ASSIGNMENT: Without omitting anything, retype the data that follows.

DATA PROVIDED:

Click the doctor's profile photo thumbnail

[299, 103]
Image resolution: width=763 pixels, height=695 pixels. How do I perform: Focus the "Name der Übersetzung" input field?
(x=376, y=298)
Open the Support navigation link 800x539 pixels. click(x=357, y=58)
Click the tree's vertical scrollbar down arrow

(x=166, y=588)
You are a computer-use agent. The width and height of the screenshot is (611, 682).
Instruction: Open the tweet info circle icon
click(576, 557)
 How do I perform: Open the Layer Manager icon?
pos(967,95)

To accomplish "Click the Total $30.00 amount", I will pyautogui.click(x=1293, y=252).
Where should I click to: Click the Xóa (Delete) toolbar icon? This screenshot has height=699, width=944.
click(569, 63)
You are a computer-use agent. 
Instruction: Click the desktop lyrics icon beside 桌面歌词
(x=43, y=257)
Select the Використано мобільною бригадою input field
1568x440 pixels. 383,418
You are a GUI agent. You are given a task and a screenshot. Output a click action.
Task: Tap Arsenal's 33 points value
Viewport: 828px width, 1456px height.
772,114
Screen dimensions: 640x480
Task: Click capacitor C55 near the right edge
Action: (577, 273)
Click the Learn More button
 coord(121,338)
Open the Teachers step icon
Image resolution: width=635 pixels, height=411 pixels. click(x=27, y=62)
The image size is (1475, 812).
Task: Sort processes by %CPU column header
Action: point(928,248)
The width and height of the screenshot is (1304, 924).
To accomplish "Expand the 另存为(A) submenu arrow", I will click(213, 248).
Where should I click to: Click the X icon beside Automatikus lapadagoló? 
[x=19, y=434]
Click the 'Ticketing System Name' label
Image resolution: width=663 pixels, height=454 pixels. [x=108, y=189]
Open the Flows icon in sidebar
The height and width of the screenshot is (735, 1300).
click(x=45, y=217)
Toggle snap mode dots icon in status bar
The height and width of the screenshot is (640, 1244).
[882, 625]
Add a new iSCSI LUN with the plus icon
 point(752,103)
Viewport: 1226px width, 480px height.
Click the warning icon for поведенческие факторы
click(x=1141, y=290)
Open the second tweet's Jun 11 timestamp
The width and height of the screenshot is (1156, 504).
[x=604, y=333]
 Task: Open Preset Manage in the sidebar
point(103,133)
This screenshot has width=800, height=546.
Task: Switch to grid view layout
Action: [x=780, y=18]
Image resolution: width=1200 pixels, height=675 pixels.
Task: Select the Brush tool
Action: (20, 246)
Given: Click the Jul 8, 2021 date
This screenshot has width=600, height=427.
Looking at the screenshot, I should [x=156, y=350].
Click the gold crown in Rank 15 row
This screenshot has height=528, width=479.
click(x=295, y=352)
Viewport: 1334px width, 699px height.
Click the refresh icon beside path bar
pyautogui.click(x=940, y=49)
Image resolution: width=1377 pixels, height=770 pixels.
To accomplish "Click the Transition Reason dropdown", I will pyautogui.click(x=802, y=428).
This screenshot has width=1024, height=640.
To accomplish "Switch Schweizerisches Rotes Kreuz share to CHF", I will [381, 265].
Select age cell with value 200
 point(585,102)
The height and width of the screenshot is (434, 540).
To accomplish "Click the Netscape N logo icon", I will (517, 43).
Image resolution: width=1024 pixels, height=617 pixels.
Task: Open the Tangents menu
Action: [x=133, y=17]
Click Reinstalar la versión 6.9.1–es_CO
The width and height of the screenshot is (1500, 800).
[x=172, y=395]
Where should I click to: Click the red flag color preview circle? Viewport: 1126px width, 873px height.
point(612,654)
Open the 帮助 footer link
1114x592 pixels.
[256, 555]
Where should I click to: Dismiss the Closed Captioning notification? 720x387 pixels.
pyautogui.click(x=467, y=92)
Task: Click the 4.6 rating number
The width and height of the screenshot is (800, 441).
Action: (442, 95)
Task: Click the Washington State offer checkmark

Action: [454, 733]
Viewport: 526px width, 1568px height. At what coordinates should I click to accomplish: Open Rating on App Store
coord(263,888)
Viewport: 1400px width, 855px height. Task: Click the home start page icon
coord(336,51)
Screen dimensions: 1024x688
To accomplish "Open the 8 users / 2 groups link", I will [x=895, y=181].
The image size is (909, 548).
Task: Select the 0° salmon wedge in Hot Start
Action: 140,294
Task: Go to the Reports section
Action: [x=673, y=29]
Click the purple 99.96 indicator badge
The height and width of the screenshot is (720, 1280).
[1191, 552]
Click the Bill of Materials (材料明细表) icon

TASK RESPONSE:
Click the doctor's profile photo thumbnail

[299, 103]
Image resolution: width=763 pixels, height=695 pixels. How do I perform: Focus the "Name der Übersetzung" input field?
(x=376, y=298)
Open the Support navigation link 800x539 pixels. click(x=357, y=58)
Click the tree's vertical scrollbar down arrow

(x=166, y=588)
You are a computer-use agent. The width and height of the screenshot is (611, 682).
Instruction: Open the tweet info circle icon
click(576, 557)
 How do I perform: Open the Layer Manager icon?
pos(967,95)

To accomplish "Click the Total $30.00 amount", I will pyautogui.click(x=1293, y=252).
Where should I click to: Click the Xóa (Delete) toolbar icon? This screenshot has height=699, width=944.
click(569, 63)
You are a computer-use agent. 
Instruction: Click the desktop lyrics icon beside 桌面歌词
(x=43, y=257)
Select the Використано мобільною бригадою input field
1568x440 pixels. 383,418
You are a GUI agent. You are given a task and a screenshot. Output a click action.
Task: Tap Arsenal's 33 points value
Viewport: 828px width, 1456px height.
772,114
Screen dimensions: 640x480
Task: Click capacitor C55 near the right edge
Action: (577, 273)
Click the Learn More button
 coord(121,338)
Open the Teachers step icon
Image resolution: width=635 pixels, height=411 pixels. click(x=27, y=62)
The image size is (1475, 812).
Task: Sort processes by %CPU column header
Action: point(928,248)
The width and height of the screenshot is (1304, 924).
To accomplish "Expand the 另存为(A) submenu arrow", I will click(213, 248).
Where should I click to: Click the X icon beside Automatikus lapadagoló? 
[x=19, y=434]
Click the 'Ticketing System Name' label
Image resolution: width=663 pixels, height=454 pixels. [x=108, y=189]
Open the Flows icon in sidebar
The height and width of the screenshot is (735, 1300).
click(x=45, y=217)
Toggle snap mode dots icon in status bar
The height and width of the screenshot is (640, 1244).
[882, 625]
Add a new iSCSI LUN with the plus icon
 point(752,103)
Viewport: 1226px width, 480px height.
Click the warning icon for поведенческие факторы
click(x=1141, y=290)
Open the second tweet's Jun 11 timestamp
The width and height of the screenshot is (1156, 504).
[x=604, y=333]
 Task: Open Preset Manage in the sidebar
point(103,133)
This screenshot has width=800, height=546.
Task: Switch to grid view layout
Action: [x=780, y=18]
Image resolution: width=1200 pixels, height=675 pixels.
Task: Select the Brush tool
Action: (20, 246)
Given: Click the Jul 8, 2021 date
This screenshot has width=600, height=427.
Looking at the screenshot, I should [x=156, y=350].
Click the gold crown in Rank 15 row
This screenshot has height=528, width=479.
click(x=295, y=352)
Viewport: 1334px width, 699px height.
Click the refresh icon beside path bar
pyautogui.click(x=940, y=49)
Image resolution: width=1377 pixels, height=770 pixels.
To accomplish "Click the Transition Reason dropdown", I will pyautogui.click(x=802, y=428).
This screenshot has width=1024, height=640.
To accomplish "Switch Schweizerisches Rotes Kreuz share to CHF", I will [381, 265].
Select age cell with value 200
 point(585,102)
The height and width of the screenshot is (434, 540).
To accomplish "Click the Netscape N logo icon", I will (517, 43).
Image resolution: width=1024 pixels, height=617 pixels.
Task: Open the Tangents menu
Action: [x=133, y=17]
Click Reinstalar la versión 6.9.1–es_CO
The width and height of the screenshot is (1500, 800).
[x=172, y=395]
Where should I click to: Click the red flag color preview circle? Viewport: 1126px width, 873px height.
point(612,654)
Open the 帮助 footer link
1114x592 pixels.
[256, 555]
Where should I click to: Dismiss the Closed Captioning notification? 720x387 pixels.
pyautogui.click(x=467, y=92)
Task: Click the 4.6 rating number
The width and height of the screenshot is (800, 441).
Action: (442, 95)
Task: Click the Washington State offer checkmark

Action: [454, 733]
Viewport: 526px width, 1568px height. At what coordinates should I click to accomplish: Open Rating on App Store
coord(263,888)
Viewport: 1400px width, 855px height. Task: Click the home start page icon
coord(336,51)
Screen dimensions: 1024x688
To accomplish "Open the 8 users / 2 groups link", I will [x=895, y=181].
The image size is (909, 548).
Task: Select the 0° salmon wedge in Hot Start
Action: 140,294
Task: Go to the Reports section
Action: [x=673, y=29]
Click the purple 99.96 indicator badge
The height and width of the screenshot is (720, 1280).
[1191, 552]
Click the Bill of Materials (材料明细表) icon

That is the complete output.